While both attacks have their upside, what has also been essential to the Mets’ April success has been the consistency of their batting order. In previous seasons rarely did the Mets go back-to-back in consecutive games with the same order.
It wouldn’t be unusual for them to have six different lineups in a week. Not this year. So far, in 21 games the Mets started the following:
No. 1: Curtis Granderson, 20 games.
No. 2: David Wright, 17 games.
No. 3: Michael Conforto: 13 games.
No. 4: Lucas Duda: 11 games.
No. 5: Neil Walker: 13 games.
No. 6: Conforto and Walker: 7 games each.
No. 7: Asdrubal Cabrera: 13 games.
No. 8: Travis d’Arnaud: 8 games.
No. 9: Pitcher: 21 games.
“A lot of good things are happening right now,” Collins told reporters. “I like our lineup.”

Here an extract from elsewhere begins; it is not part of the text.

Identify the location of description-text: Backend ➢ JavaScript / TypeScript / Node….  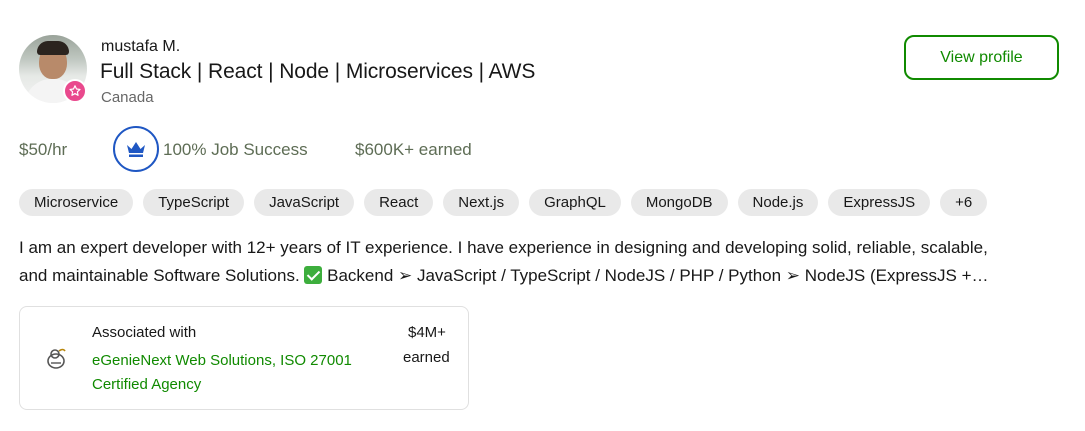
(656, 276).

Cespedes has been the No. 3 hitter eight times, but that changed after Conforto was moved to the third spot. Cespedes has also been the cleanup seven times. As the season progresses, Cespedes will get the lion’s share of starts hitting cleanup, with Duda batting more in the fifth spot and Walker hitting sixth.

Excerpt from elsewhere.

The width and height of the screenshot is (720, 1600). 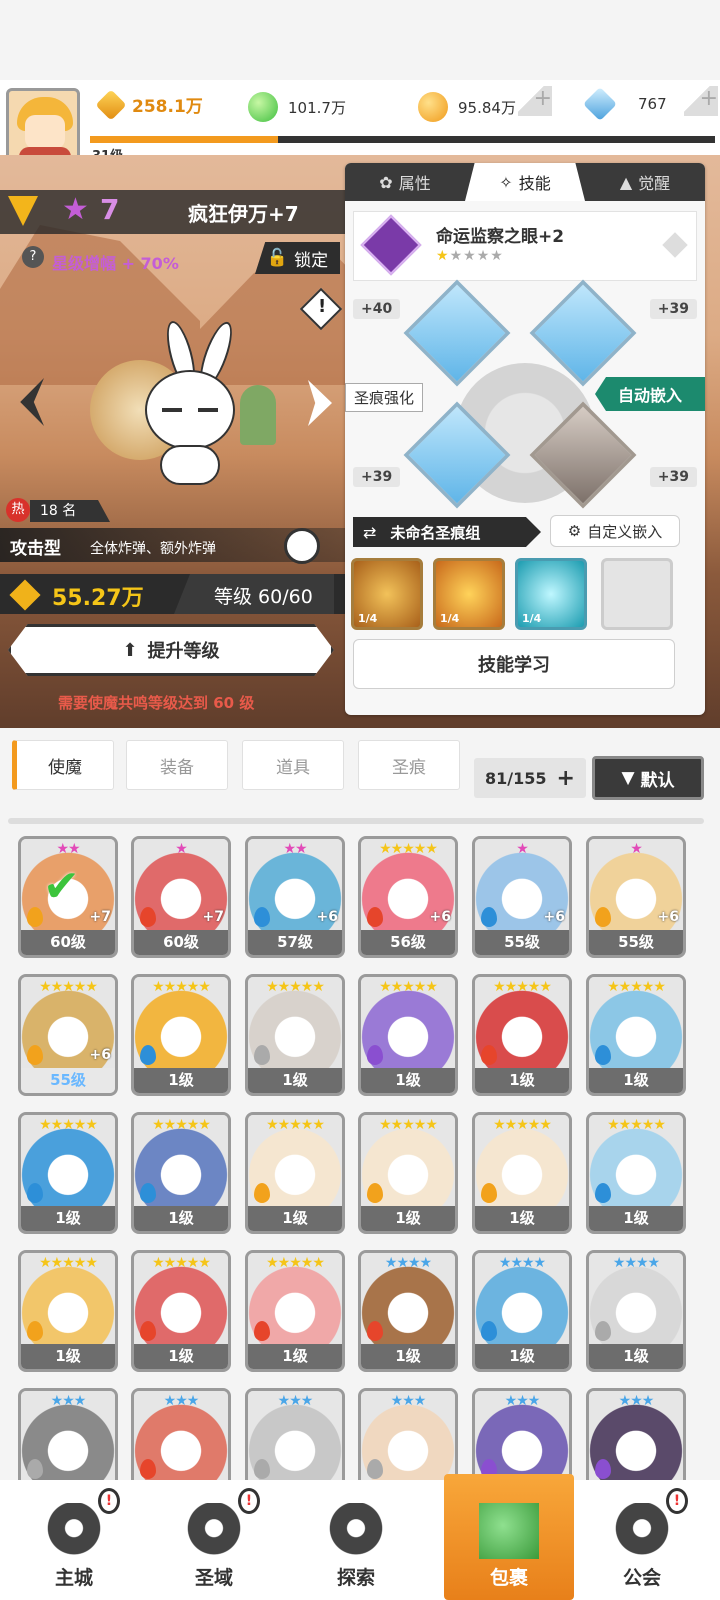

“He’s a great player,” Collins said of Cespedes. “He takes the pressure off everybody.”
When an offense juggles its lineup on a regular basis there’s little chance to develop consistency. However, so far this April you can see where Collins has benefitted with a steady batting order.

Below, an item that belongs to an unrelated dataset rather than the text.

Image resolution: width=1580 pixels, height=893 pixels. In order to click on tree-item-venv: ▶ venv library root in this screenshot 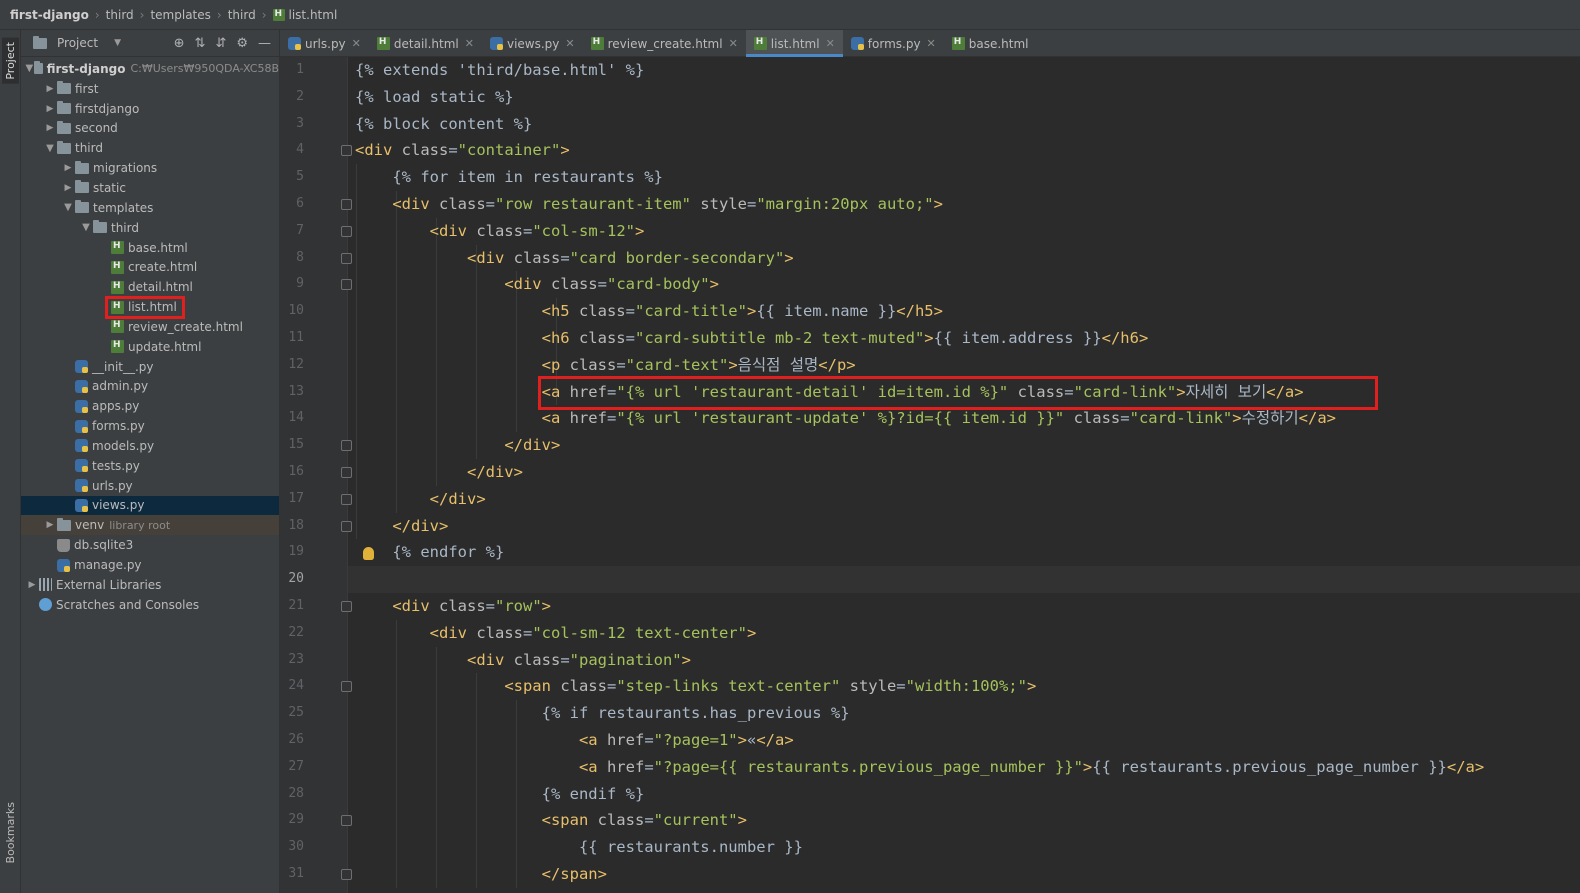, I will do `click(150, 526)`.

Such things are conducive to hitting tears and winning streaks, such as the Mets are on now.
METS GAME WRAP
Game: #21 Record: 14-7 Streak: W 7
SUMMARY: Steven Matz pitched out of early trouble, which seemed like a big deal at the time, but it was dwarfed by the Mets’ 12-run third inning, the largest in the 55-year history of the franchise.
KEY MOMENT: The Giants had chances in the first and third to do damage against Matz, who pitched out of it and coasted for six scoreless innings.
THUMBS UP: Cespedes drove in six runs in the third with a two-run single and grand slam. … Two more hits by Conforto. … Also two hits by Cespedes, Walker and Cabrera. … More solid relief pitching. … They were 9-for-16 with runners in scoring position.
THUMBS DOWN: Why was David Wright still in the game with the Mets having a 13-1 lead in the seventh? Why did he play all nine innings on a cold and damp night? He should have been taken out after the third. Collins said he didn’t consider pulling Wright, saying he wanted to get him at-bats against Giants’ lefty relievers Steven Okert and Javier Lopez in preparation to facing Madison Bumgarner Sunday. … Even so, Wilmer Flores needed to play somewhere. … Mets pitchers walked six. … As long as the Mets count pitches, it will be an issue: Matz has to do better than throwing 110 pitches in six innings.
EXTRA INNINGS: Cespedes has at least one extra-base hit in nine straight games. … Matz is 7-1 lifetime in his short career. … Friday’s game was the first of 17 straight without an off day. … The Mets have hit 31 homers in April. The club record is 33 in 2006. … Conforto has reached base in 16 straight games. … The bullpen has given up three runs in the last seven games.
QUOTEBOOK: “We were not missing the mistake pitches and were having fun out there. When we’re having fun, it’s easy.’’ – Conforto on the Mets’ historic third inning.
BY THE NUMBERS: 45: Duration of the Mets’ 12-run third inning in minutes. Fifteen Mets went to the plate.
NEXT FOR METS: The second game of this series is Saturday afternoon, with the Giants’ Matt Cain (0-2, 6.43) going against Jacob deGrom (2-0, 1.54). On Sunday, Bumgarner (2-2, 3.64) starts against Noah Syndergaard (2-0, 1.69).